2V Introduction to Web Scraping and Data Management for Social Scientists

Please note: This course will be taught in hybrid mode. Hybrid delivery of courses will include synchronous live sessions during which on campus and online students will be taught simultaneously.

Johannes B. Gruber is a Postdoctoral Researcher at the Department of Communication Science at the University of Amsterdam. His research explores the flow of information through media systems containing news, social and alternative media within the NEWSFLOWS project. Previously he worked at the Vrije Universiteit Amsterdam developing open-source research software within the OPTED project. He has developed or worked on software packages for web-scraping (traktok, paperboy, cookiemonster) text analysis (spacyr, quanteda.textmodels, stringdist, rwhatsapp, LexisNexisTools), and data storage (amcat4r).

Course Content

Social sciences are increasingly transforming into data driven disciplines. The main reasons for these developments are the availability of an abundance of high quality data on the internet and more commonly available skills in collecting, processing and storing these data to make them efficiently usable resources for high quality research.
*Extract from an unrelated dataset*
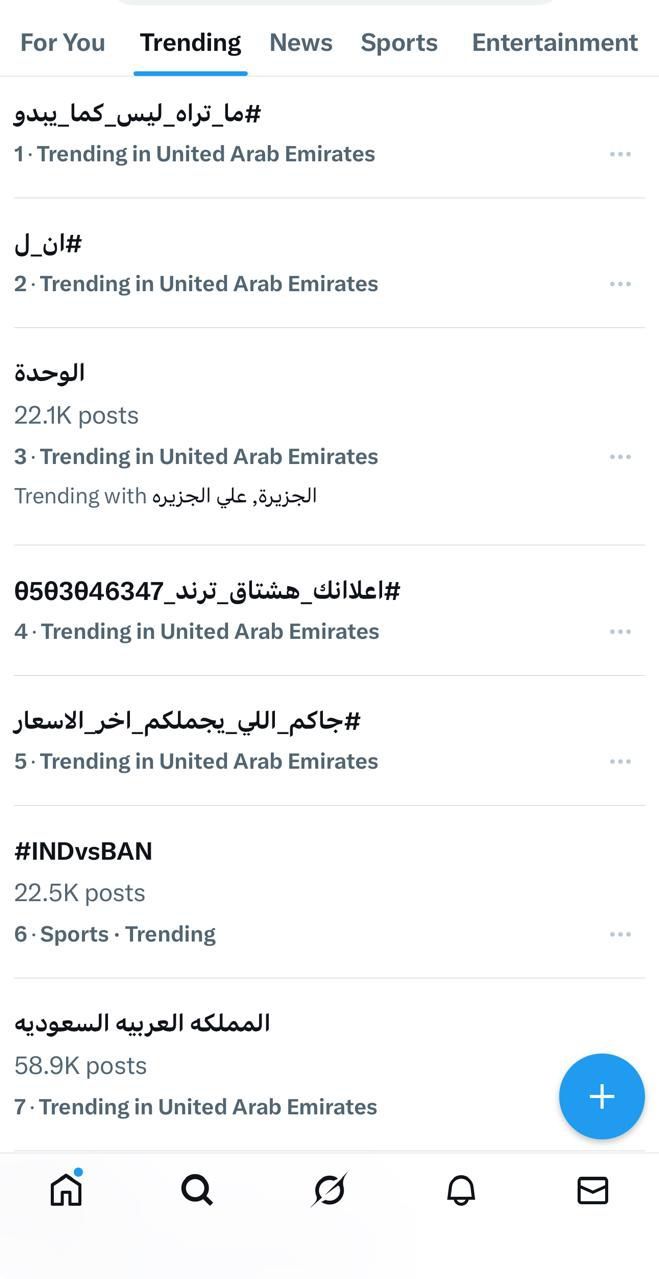Open more options menu on trend number 7
The width and height of the screenshot is (659, 1279).
pyautogui.click(x=620, y=1107)
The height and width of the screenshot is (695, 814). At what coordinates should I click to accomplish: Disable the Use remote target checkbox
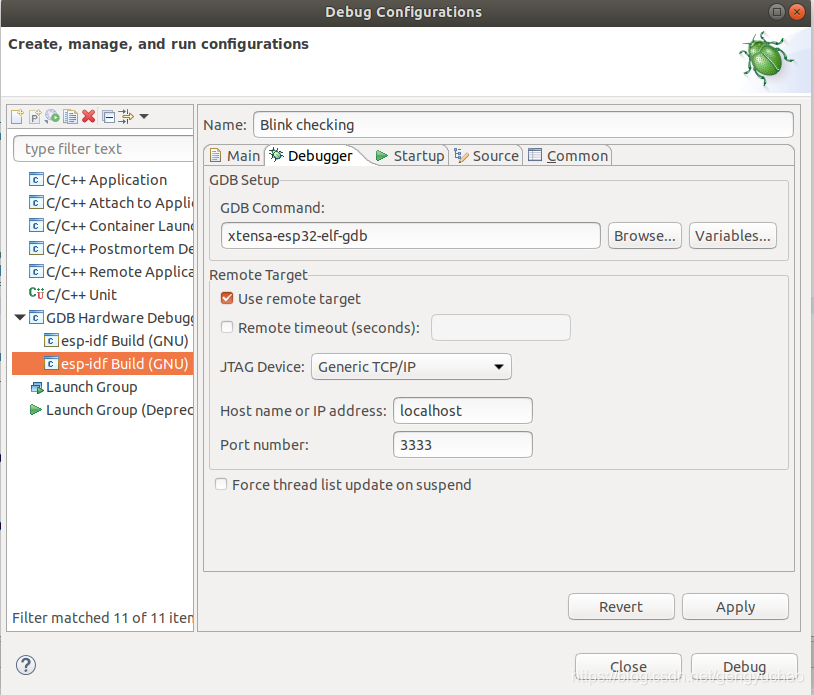click(x=226, y=297)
The course provides an introduction to the automated collection of data from the internet, as well as methods for efficient and safe data management. The first week covers different modes of storing data for individual researchers and research teams, and the theory and good practices behind them. This includes working with non-rectangular data and the creation of SQL and Elasticsearch databases for efficient data storage. The goal is to leave participants with a few good options to choose from and sufficient knowledge to make an informed choice for their next projects based on their needs and data structures. The first week also serves as an R refresher where need arises.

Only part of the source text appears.